Na área da sustentabilidade ambiental, as diferenças entre nível e desempenho também são grandes. O ranking nacional é liderado por Paraná, São Paulo e Espírito Santo, mas, quando se analisam as mudanças ocorridas desde 2023, o Tocantins é o estado com maior evolução, seguido de Roraima e Paraná.
O relatório do CLP avalia que PR, SP e ES “se destacam por manter níveis mais elevados de desempenho, com presença constante entre as primeiras posições ao longo do período. Esse grupo apresenta trajetória marcada por maior estabilidade, com pouca variação no ranking. Por outro lado, os maiores avanços recentes concentram-se nos estados do Norte e Nordeste, com destaque para TO, RR, AC e MA, que apresentam ganhos expressivos de posição e crescimento nos indicadores”.
Responsabilidade fiscal
Para o diretor-presidente do CLP, Tadeu Barros, a pesquisa mostra aos candidatos que não há espaço para "achismos" na elaboração de políticas públicas. "A gente quer políticas públicas baseadas em dados e evidências, não quer achismos. A gente quer olhar para indicadores, metas, quer ver como a população está sendo atendida com políticas públicas consistentes. E o que a gente não mede, não qualifica", disse ele.

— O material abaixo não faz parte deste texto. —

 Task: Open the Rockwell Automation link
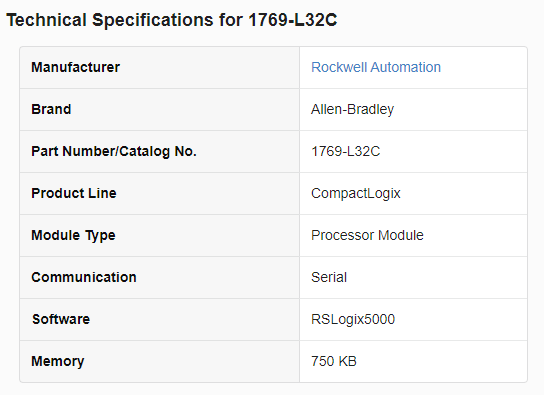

O primeiro passo para construção de uma política pública é, segundo Barros, buscar solidez fiscal. Na apresentação do relatório, durante o encontro do Conselho Nacional de Secretários de Planejamento (Conseplan), em Brasília, essa questão foi defendida por todos os debatedores. "O primeiro passo para uma política pública bem construída é olhar para a solidez fiscal, independentemente de ideologia. É preciso arrumar a casa", apontou o executivo.
O ex-governador da Paraíba João Azevedo (PSB) — que, nos últimos sete anos e meio de governo (ele desincompatibilizou-se em abril para disputar o Senado), levou o estado ao 3º lugar no ranking de economia — reforçou a recomendação aos futuros postulantes a governador para não relaxar com a responsabilidade no trato das contas públicas. "Esse é um pilar fundamental para qualquer gestão porque a capacidade de investimento de um estado está associada à gestão fiscal", disse o ex-governador. "Enquanto a Paraíba cuida de computação quântica (em um projeto de parceria com a China para desenvolvimento da nova tecnologia), tem que cuidar, também, do cidadão que ainda não tem uma torneira de água na sua casa. Ter o controle do custeio do estado, então, é fundamental, tudo é fruto da gestão", concluiu o ex-governador.